Life among the ruins of Pakistan's earthquake

  • Pakistani earthquake survivors rest near their collapsed mud houses in the earthquake-devastated district of Awaran on September 25, 2013.

    Pakistani earthquake survivors rest near their collapsed mud houses in the earthquake-devastated district of Awaran on September 25, 2013.  (AFP/File)

  • A Pakistani earthquake survivor prepares bread alongside her partially-collapsed mud house at Labach area, in the earthquake-devastated district of Awaran on September 26, 2013.

    A Pakistani earthquake survivor prepares bread alongside her partially-collapsed mud house at Labach area, in the earthquake-devastated district of Awaran on September 26, 2013.  (AFP/File)

  • A Pakistani earthquake survivor walks on the debris of collapsed mud houses at Labach area, in the earthquake-devastated district of Awaran on September 26, 2013.

    A Pakistani earthquake survivor walks on the debris of collapsed mud houses at Labach area, in the earthquake-devastated district of Awaran on September 26, 2013.  (AFP/File)

Once a town of 7,000 inhabitants, Gajjar is now little more than a moonscape of dusty ruins, its mud houses reduced to rubble by the huge earthquake that hit southwest Pakistan.

The death toll from the 7.7-magnitude quake which hit the vast, impoverished province of Baluchistan stands at 359 and even after three days the government is struggling to reach survivors.

The National Disaster Management Authority (NDMA) says it has dispatched 25,000 tents and 6,000 blankets to the affected areas, as more than 100,000 people made homeless by the quake face a third day in scorching heat.

Infrastructure in the rugged, arid province is minimal and the army and paramilitary forces have been heavily involved in the relief effort.
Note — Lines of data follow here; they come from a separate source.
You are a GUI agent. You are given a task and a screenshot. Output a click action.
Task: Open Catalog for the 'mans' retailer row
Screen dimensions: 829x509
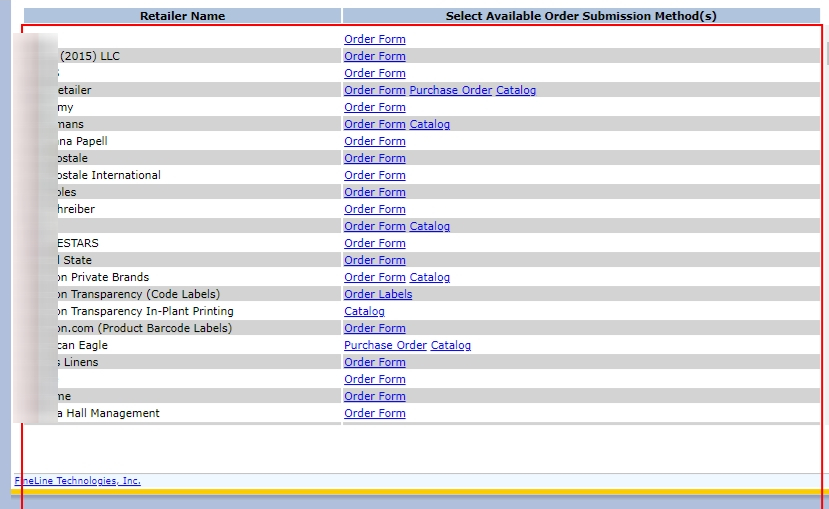coord(430,124)
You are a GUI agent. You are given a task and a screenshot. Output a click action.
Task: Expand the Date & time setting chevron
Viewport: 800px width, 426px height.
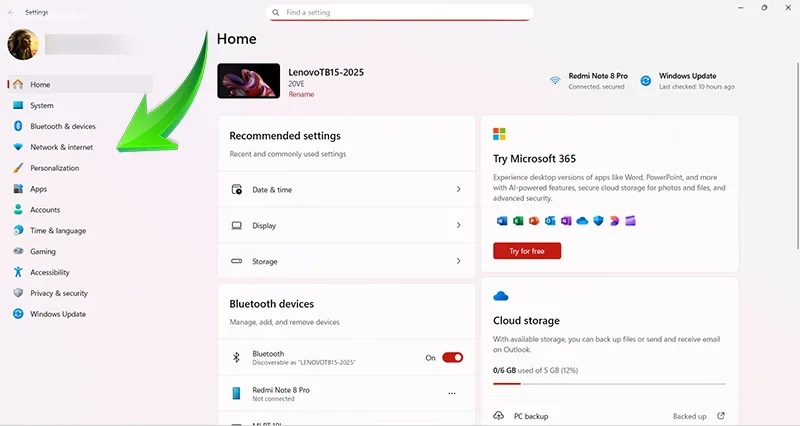click(x=458, y=189)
But in Gajjar, as in many places, survivors say they have seen little in the way of aid from the government.

Baluch separatist rebels have set up the town's only relief camp, but locals say they are relying on river water, scavenged dates and the charity of friends to survive.

"We don't have anything to eat except dates. We send our family members to the nearby river to fetch water," local Khalil Ahmad told AFP.
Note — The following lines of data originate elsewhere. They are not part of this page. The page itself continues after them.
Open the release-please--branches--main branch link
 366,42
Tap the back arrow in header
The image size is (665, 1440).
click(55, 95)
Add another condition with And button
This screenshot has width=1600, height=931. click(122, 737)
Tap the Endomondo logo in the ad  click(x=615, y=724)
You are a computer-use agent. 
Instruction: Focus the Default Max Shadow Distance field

"We still hope for government's assistance, which does not seem to be in sight."

The vast majority of buildings in Gajjar were made of mud bricks and collapsed easily when the tremors began. Even the town's few concrete buildings -- government offices, a high school and a religious seminary suffered major damage.
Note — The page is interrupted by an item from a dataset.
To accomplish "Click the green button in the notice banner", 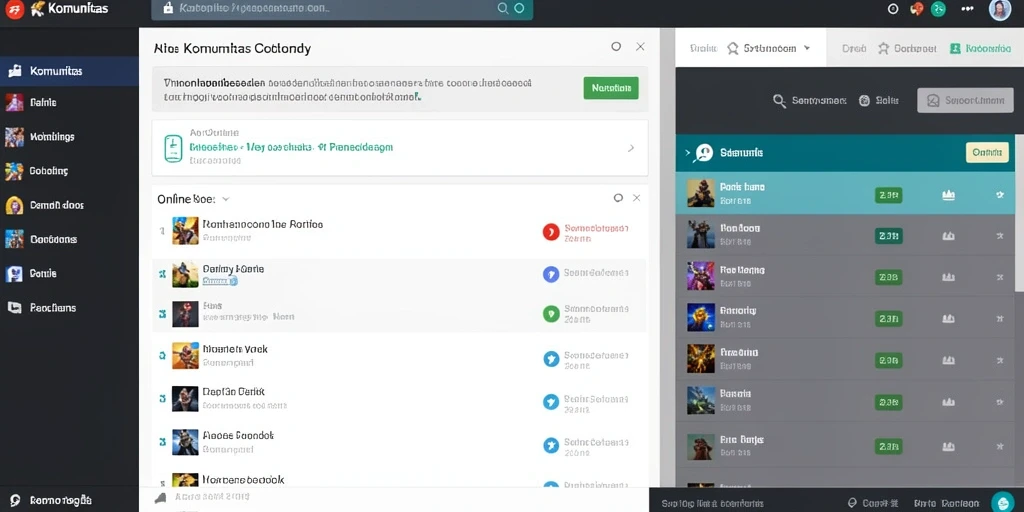I will click(x=611, y=88).
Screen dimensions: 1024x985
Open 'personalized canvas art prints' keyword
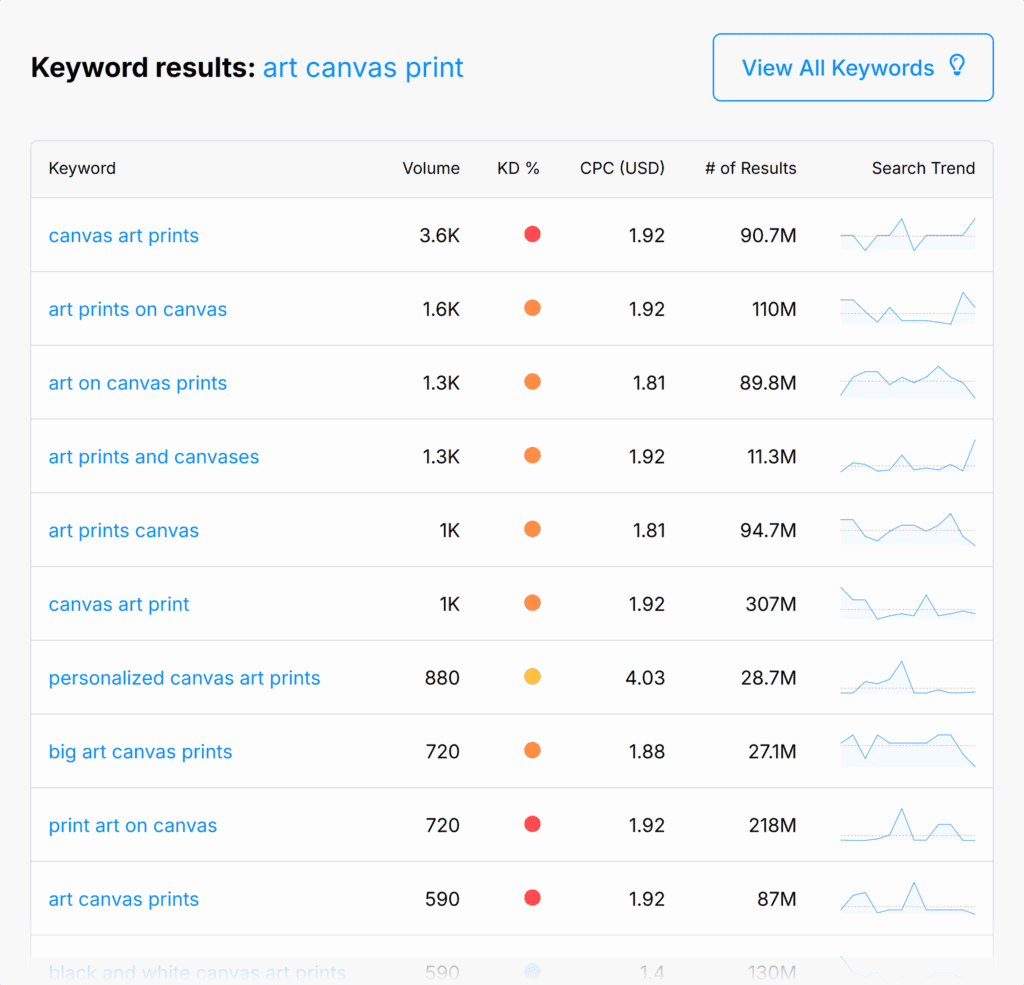pyautogui.click(x=184, y=678)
Naseer Ahmad Mir Wari, a senior official with the local government, said they had handed out just 300 tents, leaving thousands cobble together makeshift shelters from sticks and rags to get respite from the blazing sun.

The town's hospital -- which had 12 beds -- has been left unusable, with huge cracks in the walls.

Gajjar lies in the Mashkey area of Arawan district, where the epicentre of the quake was located, and is a stronghold of Baluch separatist rebels waging a decade-long insurgency against the Pakistani state.

On Thursday a helicopter carrying the head of the NDMA came under rocket fire while flying in Arawan district, highlighting the dangers facing the relief effort. No-one was hurt and no damage done.

The sheer scale of the territory involved is daunting -- the population of Awaran is scattered over more than 21,000 square kilometres (8,000 square miles) -- and infrastructure is extremely limited, with few medical facilities or even roads.

The quake is Pakistan's deadliest since the devastating Kashmir tremor of 2005 which killed 73,000. The toll is expected to rise further as rescue teams dig through the rubble of countless flattened mud-brick homes.

Interior Minister Chaudhry Nisar told parliament on Thursday a "huge activity" was under way to help those affected but he admitted teams were struggling to reach some areas.

Amid the dust and wreckage of Gajjar, there have been some moments of hope -- three children, the youngest just three years old were found alive in the ruins of a house.

Moments of solidarity too -- the grocer who handed out rice, biscuits, potato chips and flour to the hungry, and the pharmacist who dug through the rubble of his shop to get medicines for those who needed them.